Aumento delle quotazioni sui mercati e parallelo aumento dei tassi di interesse, uguale recessione. Questo il parere di Martine Robin Bew, CEO di Economist Intelligence Unit che conferma la sua view secondo cui la continua, rapida ascesa delle azioni globali combinata con l'aumento dei tassi di interesse in arrivo ha portato alcuni analisti finanziari a prevedere un'inevitabile recessione nel prossimo futuro.

"Riteniamo che la Federal Reserve continuerà a portare avanti il suo programma di rialzo dei tassi nel corso dei prossimi due anni circa”

A fargli eco è Sonja Laud, responsabile azionario di Fidelity International

“La liquidità fornita dalle banche centrali è il punto centrale che dobbiamo comprendere, per essere sicuri di capire come reagisce il mercato"

La contrazione della liquidità, infatti, può portare a una svendita di titoli azionari dal momento che sarà necessario trovare i mezzi per poter continuare ad operare liberamente come si faceva prima.

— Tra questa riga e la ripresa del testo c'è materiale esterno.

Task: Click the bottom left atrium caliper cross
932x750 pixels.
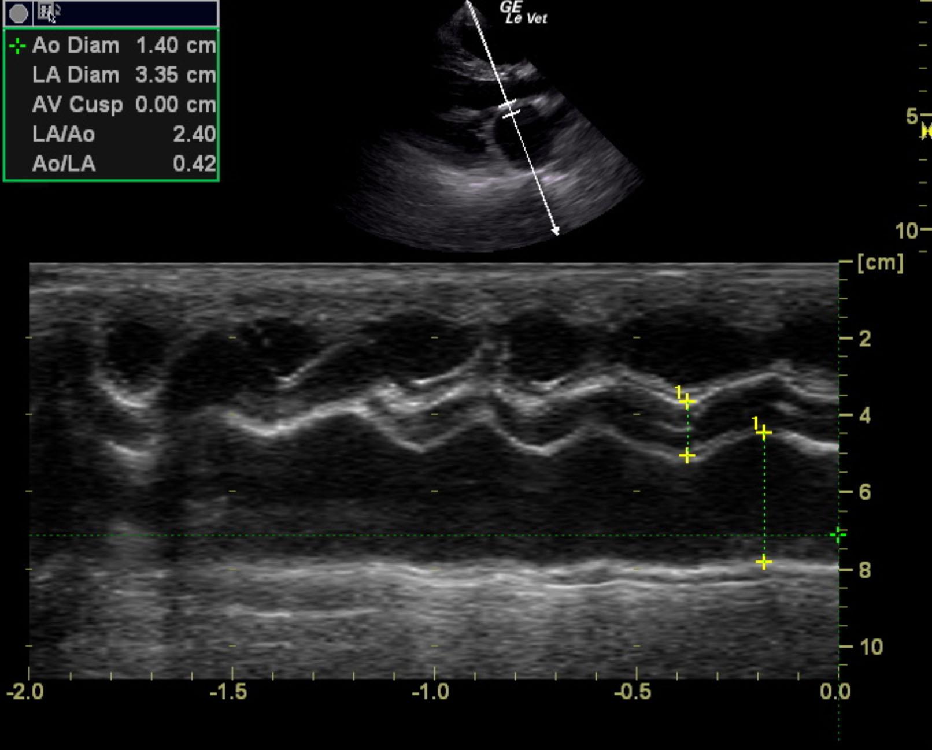Action: tap(764, 562)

La conseguenza? Normalmente quello che succede è la vendita delle asset class più liquide e disponibili, e le azioni sono normalmente la prima scelta.

Tra perplessità e speranza

A questo sia aggiungano anche i timori circa un mercato sopravvalutato e in odore di bolla per capire come i timori di un incidente possano essere concreti. Non solo gli analisti, ma anche la stampa nutre qualche timore sulla situazione attuale: il Daily Telegraph ricorda che le uniche fasi in cui le valutazioni di mercato sono state più alte di quelle attuali (corrette per l'inflazione) sono state quelle immediatamente precedenti la bolla delle dotcom alla fine degli anni '90 e del crollo di Wall Street del 1929.